Italia, terra di conquista

Molte aziende del BelPaese cedono il passo ai colossi stranieri: è l’unico percorso possibile?
 
Negli ultimi 20 anni si è allungata la lista delle aziende Made in Italy acquisite da holding finanziarie asiatiche o da multinazionali straniere. Dal lusso al food, dalla moda all’hotellerie, non vi è settore che non sia risultato appetibile per i grandi gruppi internazionali: simbolo di qualità ed eccellenza nel Mondo, le aziende italiane sono passate dalle mani e dalla gestione degli imprenditori nostrani al management di fondi e finanziarie.
 
Il BelPaese è terzo nella classifica europea, come meta degli investimenti per acquisizione.
 
Già in periodo pre-Covid si contavano circa 700 imprese italiane controllate da trecento gruppi asiatici, ove la manodopera presenta costi nettamente inferiori, inibendo la concorrenza e la competitività del Vecchio Continente.
 
Dal 2008 ad oggi le società cinesi hanno investito nella chimica (48,8 miliardi di dollari), nell’energia (25,9 miliardi di dollari), nelle attività estrattive (23,1 miliardi), nel software (14,8 miliardi) e nella finanza (14,3 miliardi), puntando a rilevare l’unicità delle imprese italiane ed il patrimonio, rappresentato da brand riconoscibili e riconosciuti nel Mondo.
 
Se è chiara, dunque, la motivazione che porta i colossi esteri ad investire nel BelPaese, non è così semplice ed univoco individuare le ragioni che inducono i più brillanti imprenditori a cedere le loro aziende gioiello.
 
Alcuni casi rilevano difficoltà nel passaggio generazionale, inesistente o conflittuale, tanto da indirizzare l’impresa verso mani straniere, in altre situazioni la criticità è la governance, spesso nelle mani di un solo soggetto o di un sistema familiare, forte in termini di conoscenza del prodotto e del territorio, ma debole sul piano degli strumenti e della cultura manageriale, indispensabili per supportare la crescita.
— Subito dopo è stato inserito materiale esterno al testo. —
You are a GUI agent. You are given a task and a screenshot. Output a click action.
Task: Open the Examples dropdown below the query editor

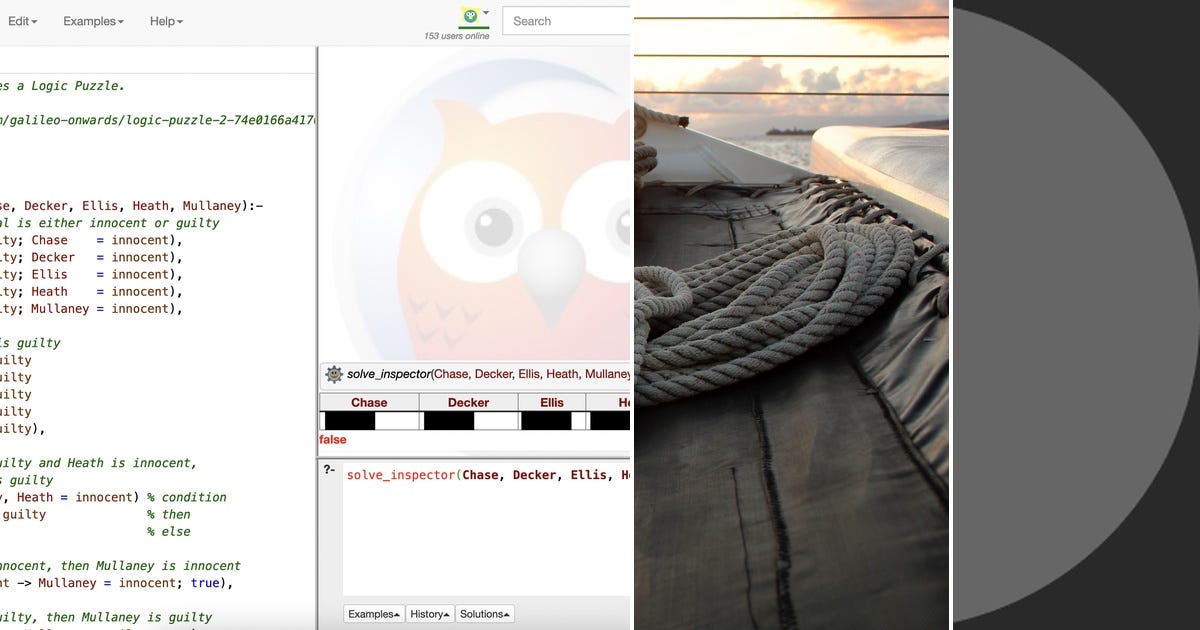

Piccolo è bello, ma non sempre è sostenibile dinanzi all’avanzata delle multinazionali, in grado di gestire economie di scala negli acquisti, innesto all’avanguardia di tecnologia e digitalizzazione in produzione, organizzazione strutturata della forza vendita, selezione dei migliori profili e formazione continua del personale.
 
Si assiste talvolta anche ad una più generale stanchezza dell’imprenditore del territorio, che quotidianamente si deve confrontare e a volte scontrare con la burocrazia ed i numerosi adempimenti che allungano i tempi dell’innovazione e dello sviluppo.
 
Il rischio della globalizzazione massiva del tessuto imprenditoriale italiano porta inevitabilmente ad una perdita di know-how sul territorio, all’omologazione di procedure e processi, all’affievolirsi dell’unicità di stile e prodotto, tipici della creatività ed eleganza del nostro sistema Paese.
 
Si auspica dunque un supporto fattivo da parte delle Istituzioni, per rafforzare il sistema produttivo e garantirne continuità e innovazione, vera anima del nostro DNA…nonostante tutto.